Chronicling the day-to-day worries, laughter, struggles and friendship between a close group of friends living in the Syrian Palestinian refugee camp Yarmouk, “The Shebabs of Yarmouk” provides a candid look into the life of a refugee. Completed in 2011, the film documents the camp as it was before the current rise in conflict in Syria, focusing not on the factual reasons behind the camp’s existence or how external conflicts affect it, but on how these conditions emotionally touch those growing up within the camp’s walls. To these young people, Yarmouk is both their beloved home and a symbol of their repression, something to be escaped from but also missed deeply, with these conflicting reactions reaching into every corner of their daily lives.
The film is told in a mixture of straightforward conversation and poetic cataloguing of the camp. In many instances, the camera is shaky, the audio distant and the lighting harsh. The friends, all part of a group they dubbed “Les Shebabs” as teenagers, sit around on cushions and mattresses, smoking and discussing their plans for getting passports to leave for European countries, current love affairs or music they are interested in. It is a strange mix of scripted dialogue and shaky cinematography — both things that would normally point toward a film’s failure. But here, in Yarmouk, this combination pulls its audience in without any false pretense. We are given a glimpse into the filmmaking process of these young people attempting to document their liminal lives, and the final product succeeds for it.
This amateur honesty that roots the friends’ lives in reality is augmented through the film’s focus on dialogue as opposed to action.

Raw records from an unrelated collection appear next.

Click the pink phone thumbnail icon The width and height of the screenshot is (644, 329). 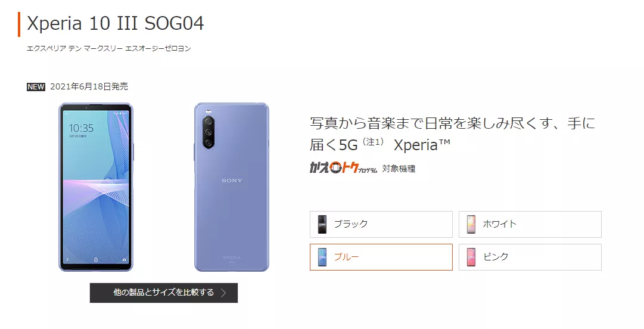tap(471, 257)
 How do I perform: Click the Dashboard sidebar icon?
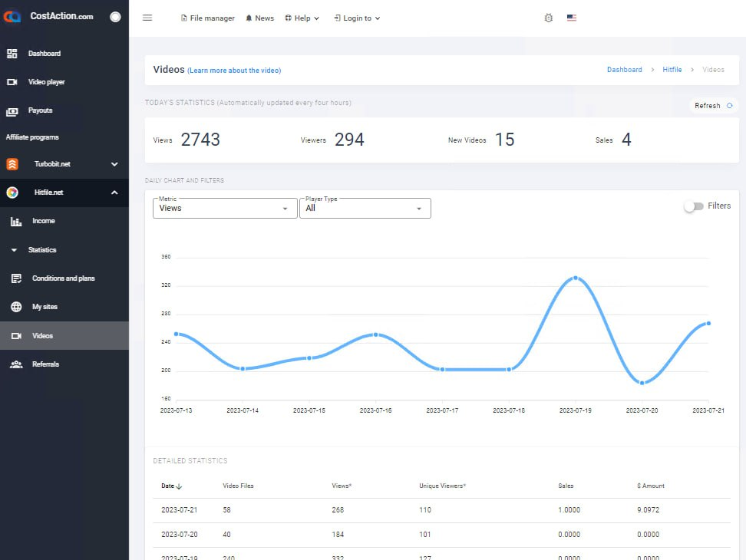(x=12, y=54)
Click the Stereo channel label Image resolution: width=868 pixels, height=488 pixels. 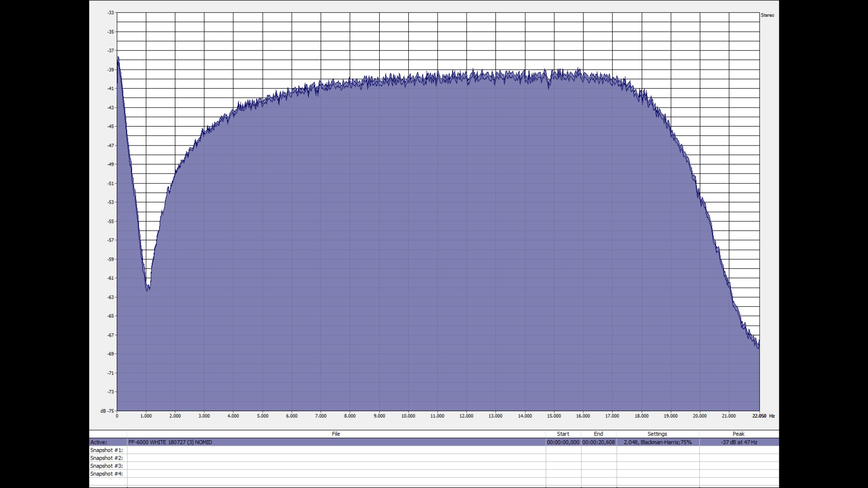coord(767,15)
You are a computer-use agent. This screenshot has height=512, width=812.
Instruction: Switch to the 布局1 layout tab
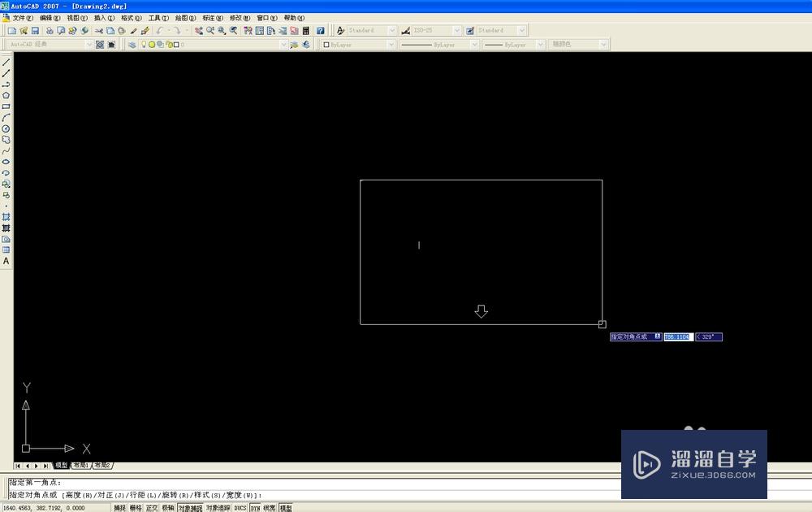coord(79,465)
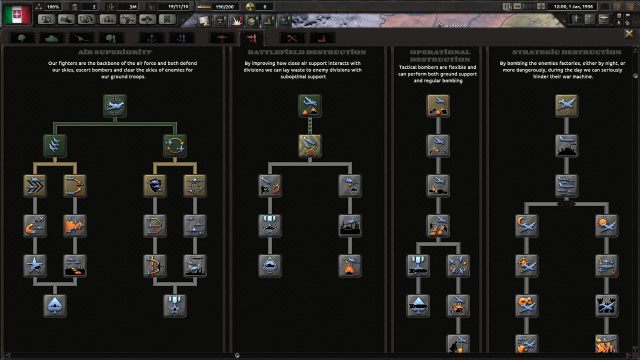This screenshot has height=360, width=640.
Task: Close the research doctrine panel
Action: point(629,34)
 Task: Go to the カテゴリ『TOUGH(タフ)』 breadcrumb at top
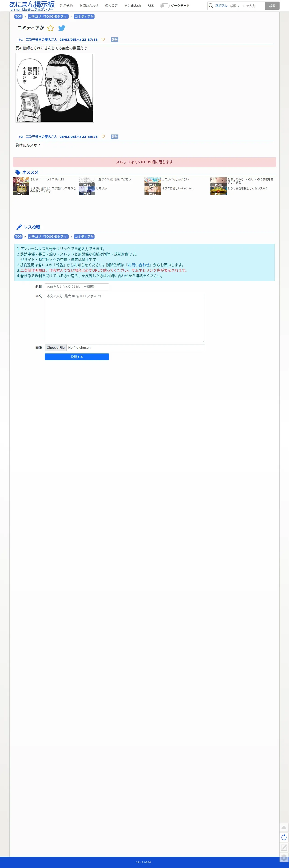pos(48,17)
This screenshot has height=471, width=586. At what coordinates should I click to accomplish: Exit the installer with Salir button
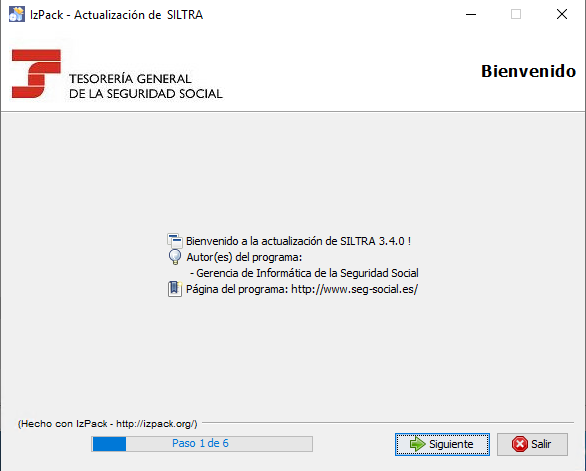pyautogui.click(x=532, y=444)
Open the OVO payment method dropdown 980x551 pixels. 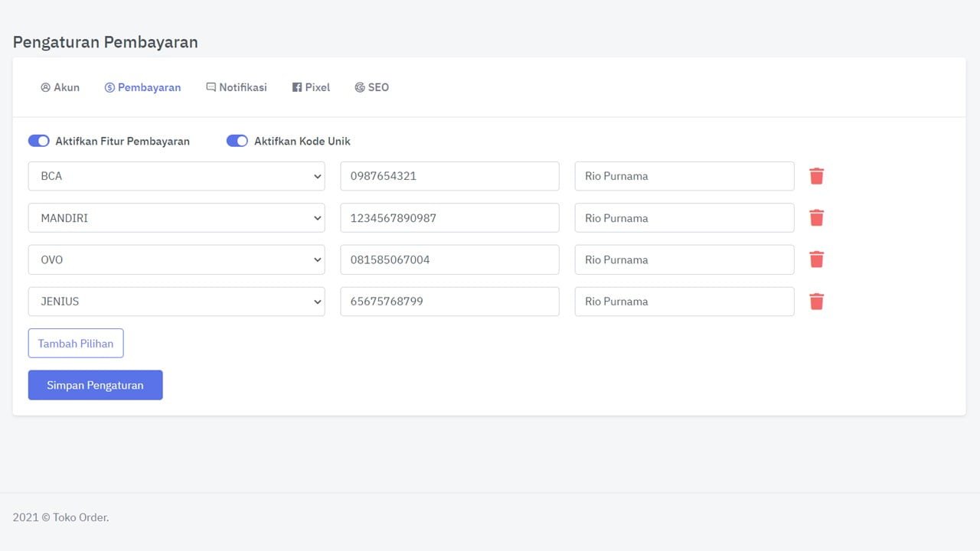tap(176, 259)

Rarely do we witness any active moments of the group’s lives; while they search for ways out of the country, fall in love, attend work and school, or complete their compulsory military service, the camera is markedly absent. Only later, while reconvening at the end of their days do we learn about what they have accomplished, and then, only through words instead of visuals. The direct focus on storytelling pulls the viewer in as one of the group, being told frankly what the characters are feeling instead of experiencing it alongside them. There is no pretense that we could understand what they are going through or their emotions surrounding the place they know as home. We are invited to learn from them about their lives, but not to live with them in communion.
Interspersed within this upfront structure of storytelling are dozens of shots of the camp as seen from the rooftops, windows and homes of the inhabitants. We never see the city from its streets, and again are asked to only observe, not to live this reality. But, it is in these moments that we are able to experience most closely the emotions fueling the Shebab’s desire to both leave this place behind and to treasure their home in the camp. The buildings are crumbling, rusted satellite dishes spring up from every rooftop, tattered sheets hang across the open windows. But in the lights of dawn and twilight, the landscape is transformed into one of melancholy beauty. By night, thousands of lights twinkle through the city of Damascus on the horizon. By morning, mountains are seen encroaching on the vast sky. We get the same shot of the city’s rooftops in every possible time of day, and through this we come to understand how this small, tired city can make up an entire world for its inhabitants.